Notebook Entertainment was always a dream for founder Wyatt Elliott ever since he was a little boy watching movies on the big screen in awe. He didn’t just enjoy going to the movies, he relished in reading about them, hearing what critics said, and learning all about the productions and the behind the scenes aspect of what goes into making a movie. Wyatt never dreamed of being the next Tom Cruise or Harrison Ford, no he was a fan of the people who sat in the director’s chair.
It wasn’t until 2000 that he stopped dreaming about writing and actually wrote his first feature length screenplay. Completely self taught the process of screenwriting, with a lot of help from his friend Christopher Engler, who would later go on to direct and star in Eros Ink (Notebook’s first produced feature film and based on that first screenplay)
Wyatt went on to complete 10 feature length screenplays and entered numerous contests, only to get discouraged at the tough competition and harsh life a writer could be.

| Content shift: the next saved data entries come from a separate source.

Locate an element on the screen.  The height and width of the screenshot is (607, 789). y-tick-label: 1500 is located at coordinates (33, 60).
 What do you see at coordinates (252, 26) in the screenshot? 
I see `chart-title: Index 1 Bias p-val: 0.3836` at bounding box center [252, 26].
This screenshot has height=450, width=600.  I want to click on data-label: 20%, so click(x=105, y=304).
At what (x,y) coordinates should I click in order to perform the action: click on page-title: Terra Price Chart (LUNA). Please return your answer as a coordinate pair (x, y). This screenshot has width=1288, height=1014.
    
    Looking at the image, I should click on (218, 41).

In 2007 he decided to stop listening to all the nay sayers who told him he could not make a film because he never went to school for it. He and a buddy made a short movie trailer parody called John Rainbo. it was extremely amateur and done on a whim with no budget. it was posted on YouTube and Yahoo and a week later Yahoo posted it on their FRONT PAGE and it just SKY ROCKETED into internet viral bliss…. and Notebook Entertainment was born.
Wyatt has never looked back since. He’s tried his hat at several webseries. one based on his second screenplay called Retail, which was about his life working as a retail slave in many different chains.

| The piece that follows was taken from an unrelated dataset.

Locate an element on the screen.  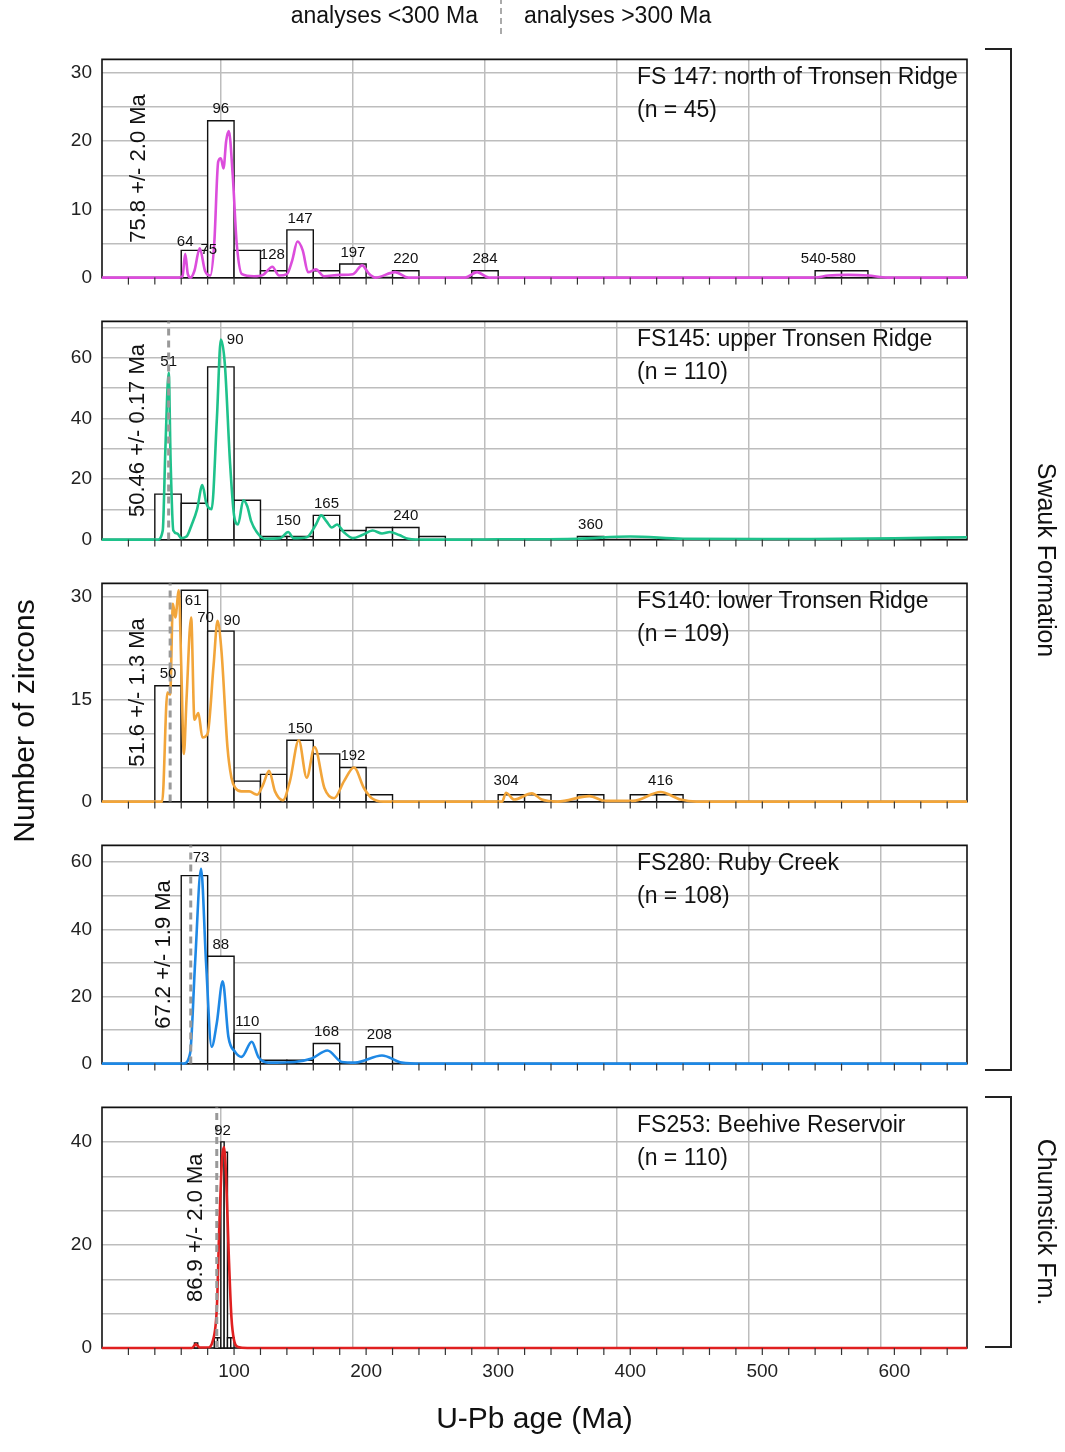
chart-title: FS253: Beehive Reservoir is located at coordinates (772, 1124).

Above Average Man was a super hero parody in the style of his childhood comic book called Super Kitty Cat.
It wasn’t until 2010 after the carpet was pulled on Retail and Above Average Man that he started a little web series called Tales From FMyLife which was a weekly 1 minute comedy series about the everyday things that occur in our lives that make us say FML, that Wyatt would finally get a little recognition that he so longed for. It catapulted him into meeting lots of local talented film makers and put his name on the lip on the local scene. Now 2 years, 5 seasons and over 120 episodes later…Notebook Entertainment is on its way to fulfilling a lifelong dream of a little boy who survived by eating from dumpsters and taking shelter in a van with his mom and two older brothers.